The former president said Mr Putin is a “different person” compared to when he was in office.

“I got along with him, loving this country, and he loves his country, okay. But he’s a different person than he was, he seems to be different,” he said. “It just doesn’t seem to be the same person I was dealing with.”

“We did well with Russia,” Mr Trump said. “They didn’t attack any other countries under us. I’m the only one where that didn’t happen. And with Bush, they took Georgia, and they took Crimea with Biden and Obama. And now he said ‘to hell with it. Let’s take the whole thing’.”

“But even ‘sleepy eyes’ Chuck Todd on NBC said the other day when he was interviewing, I think it was [Secretary of State Antony] Blinken. He said, ‘how come this never happened under Trump?’ China didn’t do anything. Russia didn’t do it. Nobody did anything in fact, and we got along with North Korea,” Mr Trump claimed.

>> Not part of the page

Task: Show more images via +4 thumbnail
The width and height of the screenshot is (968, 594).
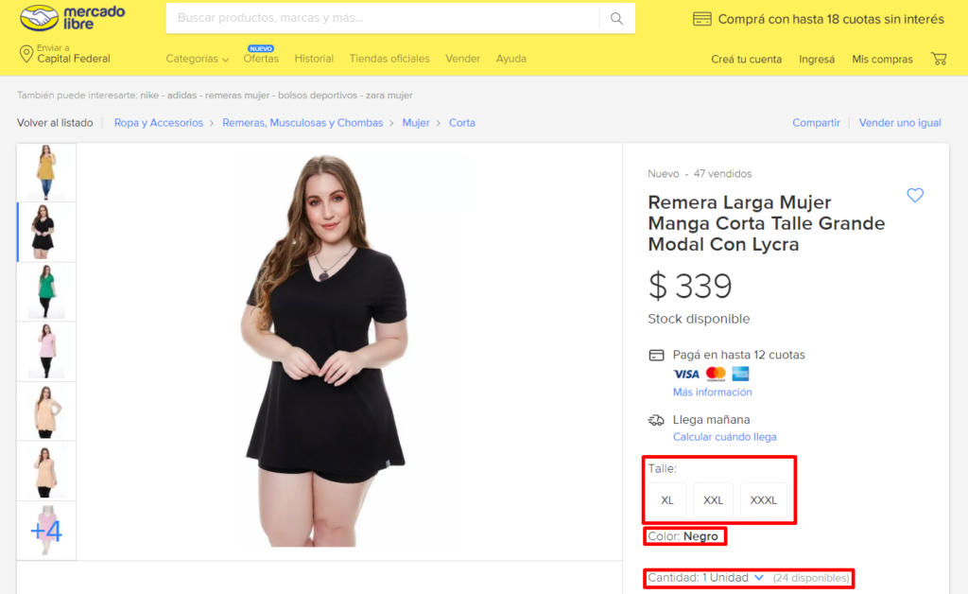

This map shows the extent of the Russian invasion of Ukraine
This map shows the extent of the Russian invasion of Ukraine (Press Association Images)

Jessica Pisano, an associate professor of politics at the New School for Social Research, wrote in an op-ed for Politico that a likely explanation as to why Mr Putin didn’t invade Ukraine during Mr Trump’s presidency was that “with Trump in office, Putin was already getting what he wanted. The election changed all that”.

“Consider where Trump and Biden stand on three key issue areas the Kremlin cares deeply about: NATO, political leadership in Ukraine and undermining democracy,” she added. “Under Trump, there was little daylight between Russia and the United States on these issues.”

“The truth is that during his administration, Trump’s policy alignment with Putin advanced the aims of Russia’s political elites, who could imagine that the United States was on their side,” she wrote.